Posts from February 2011

Comment on Anarchy on the Airwaves, Part 2 by Rad Geek

Mark Uzick:

Thanks for explaining where this insane idea of using the word “concept” to mean something existing independently of the mind comes from.

Well, if you have a better word to translate what Frege meant by Begriff you’re welcome to suggest it. Otherwise, it seems to me like it’s probably more interesting, and intellectually more fruitful, to look at what Frege was trying to do with his distinction between Begriffe and Vorstellungen, by trying to suss out the meanings of these words from context, rather than to worry about the sanity or in-sanity of using certain imperfectly-suited English words in the translation, or the discussion of the argument being translated.

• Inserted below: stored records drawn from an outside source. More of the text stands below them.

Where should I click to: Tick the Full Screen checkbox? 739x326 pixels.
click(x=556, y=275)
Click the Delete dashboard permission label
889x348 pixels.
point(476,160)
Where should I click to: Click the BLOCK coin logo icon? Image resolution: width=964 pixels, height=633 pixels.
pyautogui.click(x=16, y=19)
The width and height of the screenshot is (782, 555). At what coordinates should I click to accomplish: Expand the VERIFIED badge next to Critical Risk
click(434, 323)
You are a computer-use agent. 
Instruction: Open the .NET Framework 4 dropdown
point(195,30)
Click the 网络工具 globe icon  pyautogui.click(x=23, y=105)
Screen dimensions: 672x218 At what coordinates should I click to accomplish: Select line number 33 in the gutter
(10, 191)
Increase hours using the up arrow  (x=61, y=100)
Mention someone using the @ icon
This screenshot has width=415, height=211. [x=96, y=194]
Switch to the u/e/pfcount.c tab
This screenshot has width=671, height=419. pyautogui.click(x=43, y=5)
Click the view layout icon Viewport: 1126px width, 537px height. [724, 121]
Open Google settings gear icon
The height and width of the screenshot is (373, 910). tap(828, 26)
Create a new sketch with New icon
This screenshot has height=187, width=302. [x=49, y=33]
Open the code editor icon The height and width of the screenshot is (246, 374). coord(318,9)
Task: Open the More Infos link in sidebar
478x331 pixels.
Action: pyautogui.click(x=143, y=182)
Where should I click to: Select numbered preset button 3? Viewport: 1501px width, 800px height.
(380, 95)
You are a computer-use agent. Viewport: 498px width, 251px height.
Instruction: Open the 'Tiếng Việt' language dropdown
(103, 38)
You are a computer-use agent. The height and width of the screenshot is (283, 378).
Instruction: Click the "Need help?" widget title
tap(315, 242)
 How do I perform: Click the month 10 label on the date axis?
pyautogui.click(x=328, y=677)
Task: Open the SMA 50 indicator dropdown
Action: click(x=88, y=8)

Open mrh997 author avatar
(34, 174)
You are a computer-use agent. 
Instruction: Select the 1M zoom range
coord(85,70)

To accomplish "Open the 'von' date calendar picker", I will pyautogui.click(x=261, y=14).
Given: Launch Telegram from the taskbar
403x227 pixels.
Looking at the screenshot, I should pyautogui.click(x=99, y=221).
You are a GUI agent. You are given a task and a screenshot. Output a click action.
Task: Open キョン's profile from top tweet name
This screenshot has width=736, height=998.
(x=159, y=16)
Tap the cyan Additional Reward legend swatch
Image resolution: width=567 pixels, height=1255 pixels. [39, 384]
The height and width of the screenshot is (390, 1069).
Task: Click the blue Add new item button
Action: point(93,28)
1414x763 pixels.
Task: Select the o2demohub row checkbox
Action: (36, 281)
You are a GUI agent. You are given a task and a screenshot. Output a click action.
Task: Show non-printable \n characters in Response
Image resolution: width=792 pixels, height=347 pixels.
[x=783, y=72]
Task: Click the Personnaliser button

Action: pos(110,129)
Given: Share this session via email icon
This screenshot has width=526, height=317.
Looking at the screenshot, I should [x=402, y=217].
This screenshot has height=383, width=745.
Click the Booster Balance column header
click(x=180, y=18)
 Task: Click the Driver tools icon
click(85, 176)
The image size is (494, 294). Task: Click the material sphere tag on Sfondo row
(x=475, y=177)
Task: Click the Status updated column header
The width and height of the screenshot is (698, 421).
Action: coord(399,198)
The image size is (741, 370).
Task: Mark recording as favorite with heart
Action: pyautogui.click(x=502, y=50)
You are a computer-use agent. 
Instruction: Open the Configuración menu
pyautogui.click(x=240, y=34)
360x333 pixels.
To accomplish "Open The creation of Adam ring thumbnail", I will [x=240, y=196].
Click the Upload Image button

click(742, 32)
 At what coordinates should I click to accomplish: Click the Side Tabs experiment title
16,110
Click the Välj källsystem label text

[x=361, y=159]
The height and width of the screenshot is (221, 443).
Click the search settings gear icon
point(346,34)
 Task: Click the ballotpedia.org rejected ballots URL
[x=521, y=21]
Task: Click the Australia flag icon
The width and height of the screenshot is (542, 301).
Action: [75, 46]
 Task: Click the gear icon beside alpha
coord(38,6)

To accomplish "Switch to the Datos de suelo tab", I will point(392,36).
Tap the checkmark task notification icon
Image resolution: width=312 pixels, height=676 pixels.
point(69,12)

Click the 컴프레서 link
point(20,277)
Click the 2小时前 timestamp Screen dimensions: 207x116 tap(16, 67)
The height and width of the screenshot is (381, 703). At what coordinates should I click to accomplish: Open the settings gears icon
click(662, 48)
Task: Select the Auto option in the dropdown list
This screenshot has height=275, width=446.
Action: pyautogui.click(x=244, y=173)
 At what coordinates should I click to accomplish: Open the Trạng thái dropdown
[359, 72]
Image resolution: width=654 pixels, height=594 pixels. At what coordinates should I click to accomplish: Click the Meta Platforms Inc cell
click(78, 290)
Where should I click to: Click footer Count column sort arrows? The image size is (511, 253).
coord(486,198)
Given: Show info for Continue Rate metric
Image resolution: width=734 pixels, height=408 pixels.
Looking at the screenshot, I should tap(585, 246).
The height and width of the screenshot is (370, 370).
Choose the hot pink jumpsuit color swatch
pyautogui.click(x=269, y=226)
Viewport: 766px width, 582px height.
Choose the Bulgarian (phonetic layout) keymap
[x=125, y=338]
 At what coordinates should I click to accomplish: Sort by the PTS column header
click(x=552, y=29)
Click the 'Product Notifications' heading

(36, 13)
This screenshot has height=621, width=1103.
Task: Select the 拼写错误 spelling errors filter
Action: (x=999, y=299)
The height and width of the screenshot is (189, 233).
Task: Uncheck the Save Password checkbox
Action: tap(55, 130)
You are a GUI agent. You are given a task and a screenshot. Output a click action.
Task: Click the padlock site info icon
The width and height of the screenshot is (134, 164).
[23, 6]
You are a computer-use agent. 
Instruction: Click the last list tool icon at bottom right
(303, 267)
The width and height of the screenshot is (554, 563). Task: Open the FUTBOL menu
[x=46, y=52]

You might also keep in mind that this is linguistically slippery ground and has been for thousands of years. For example, does “idea” refer to a private mental presentation or a public, mind-independent logical structure? Well, if you’re reading English-language philosophy or psychology since about the time of Locke, it’s usually the former. That’s why Austin chose the word “idea” to translate Vorstellung, which Frege says are private and representational. But the word originally entered English, via Latin, from the Greek ????, which may be familiar to you if you have read Plato, which certainly doesn’t have anything to do with any of the things that happen in your head. Related terms like “ideal” still preserve some of this meaning (to describe a golf club as ideal for this shot is not to say that it exists only in your mind; it’s to say that it lives up to an objectively specifiable set of features that a club ought to have given the situation). Of course, you could react to this kind of thing by raging against the fact that language shifts or that words end up with many shades of meaning — sometimes even ending up with meanings that fall on opposite sides of some important distinction. “Sanction” means to approve or allow, and “sanction” also means to forbid or penalize; how ever do we survive?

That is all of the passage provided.